▶ Your goal
Filter the data below for the string "Biden" and copy each matching line.

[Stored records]
····················

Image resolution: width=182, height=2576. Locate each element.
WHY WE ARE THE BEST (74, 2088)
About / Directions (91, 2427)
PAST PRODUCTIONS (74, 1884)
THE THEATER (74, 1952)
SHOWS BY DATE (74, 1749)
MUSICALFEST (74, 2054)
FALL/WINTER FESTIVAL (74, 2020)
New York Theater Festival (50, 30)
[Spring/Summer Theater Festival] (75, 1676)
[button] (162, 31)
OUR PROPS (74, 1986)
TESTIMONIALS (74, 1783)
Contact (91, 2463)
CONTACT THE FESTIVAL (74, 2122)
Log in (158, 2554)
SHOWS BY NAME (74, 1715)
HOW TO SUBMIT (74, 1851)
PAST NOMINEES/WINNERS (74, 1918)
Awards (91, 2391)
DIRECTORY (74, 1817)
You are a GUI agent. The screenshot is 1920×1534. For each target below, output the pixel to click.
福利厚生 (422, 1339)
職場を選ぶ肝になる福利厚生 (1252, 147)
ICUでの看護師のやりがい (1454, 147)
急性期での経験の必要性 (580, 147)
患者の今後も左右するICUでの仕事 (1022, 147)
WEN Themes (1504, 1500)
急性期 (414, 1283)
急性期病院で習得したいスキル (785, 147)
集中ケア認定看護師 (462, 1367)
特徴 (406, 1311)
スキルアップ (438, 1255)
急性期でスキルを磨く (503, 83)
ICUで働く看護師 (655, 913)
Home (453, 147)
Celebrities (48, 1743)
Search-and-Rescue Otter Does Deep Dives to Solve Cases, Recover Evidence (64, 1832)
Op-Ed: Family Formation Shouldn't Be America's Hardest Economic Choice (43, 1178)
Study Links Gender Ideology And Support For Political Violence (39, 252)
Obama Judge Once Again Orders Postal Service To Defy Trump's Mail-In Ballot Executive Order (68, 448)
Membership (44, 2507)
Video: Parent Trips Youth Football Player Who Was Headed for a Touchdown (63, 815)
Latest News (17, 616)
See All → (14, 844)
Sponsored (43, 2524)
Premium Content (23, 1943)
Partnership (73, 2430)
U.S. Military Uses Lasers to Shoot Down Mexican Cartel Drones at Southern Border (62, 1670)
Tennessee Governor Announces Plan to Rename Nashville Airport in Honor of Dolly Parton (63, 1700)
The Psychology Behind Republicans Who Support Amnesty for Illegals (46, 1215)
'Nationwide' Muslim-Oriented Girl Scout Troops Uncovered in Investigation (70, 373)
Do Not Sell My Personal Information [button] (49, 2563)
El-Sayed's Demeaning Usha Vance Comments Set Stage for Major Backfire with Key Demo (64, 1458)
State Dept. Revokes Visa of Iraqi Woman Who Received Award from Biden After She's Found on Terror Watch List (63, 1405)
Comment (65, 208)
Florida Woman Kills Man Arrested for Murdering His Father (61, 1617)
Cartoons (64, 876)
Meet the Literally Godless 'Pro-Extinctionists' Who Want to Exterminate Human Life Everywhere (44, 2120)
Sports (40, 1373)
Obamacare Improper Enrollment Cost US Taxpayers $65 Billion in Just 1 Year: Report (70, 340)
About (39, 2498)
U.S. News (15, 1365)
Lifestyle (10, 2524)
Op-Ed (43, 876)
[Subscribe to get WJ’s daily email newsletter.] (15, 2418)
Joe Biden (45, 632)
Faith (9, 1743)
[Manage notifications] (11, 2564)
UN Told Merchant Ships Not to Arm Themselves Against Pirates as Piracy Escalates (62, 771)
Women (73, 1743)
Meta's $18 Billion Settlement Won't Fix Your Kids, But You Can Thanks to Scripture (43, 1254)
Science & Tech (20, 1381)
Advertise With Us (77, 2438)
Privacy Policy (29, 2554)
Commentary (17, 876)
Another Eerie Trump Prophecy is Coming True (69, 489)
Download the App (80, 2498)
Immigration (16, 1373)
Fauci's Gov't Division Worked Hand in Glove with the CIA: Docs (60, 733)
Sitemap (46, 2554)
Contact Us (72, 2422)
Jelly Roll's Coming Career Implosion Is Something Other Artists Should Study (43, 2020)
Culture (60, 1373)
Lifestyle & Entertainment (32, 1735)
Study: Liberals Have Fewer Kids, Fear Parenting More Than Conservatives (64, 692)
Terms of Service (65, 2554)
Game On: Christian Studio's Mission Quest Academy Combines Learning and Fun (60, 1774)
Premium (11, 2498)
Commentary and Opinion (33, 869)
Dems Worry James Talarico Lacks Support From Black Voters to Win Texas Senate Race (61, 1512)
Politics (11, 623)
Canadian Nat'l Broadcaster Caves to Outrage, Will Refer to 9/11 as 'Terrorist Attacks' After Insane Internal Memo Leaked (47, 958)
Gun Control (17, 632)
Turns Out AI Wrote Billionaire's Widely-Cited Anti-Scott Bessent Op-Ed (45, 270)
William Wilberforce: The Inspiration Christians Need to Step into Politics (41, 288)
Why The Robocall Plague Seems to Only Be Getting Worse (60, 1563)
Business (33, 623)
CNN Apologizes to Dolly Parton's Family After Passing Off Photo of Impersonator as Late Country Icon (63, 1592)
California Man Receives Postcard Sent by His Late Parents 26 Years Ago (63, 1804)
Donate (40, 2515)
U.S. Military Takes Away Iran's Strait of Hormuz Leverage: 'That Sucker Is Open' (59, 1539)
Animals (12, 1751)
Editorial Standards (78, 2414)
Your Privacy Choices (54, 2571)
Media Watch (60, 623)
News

····················

▶ Output below
State Dept. Revokes Visa of Iraqi Woman Who Received Award from Biden After She's Found on Terror Watch List (63, 1405)
Joe Biden (45, 632)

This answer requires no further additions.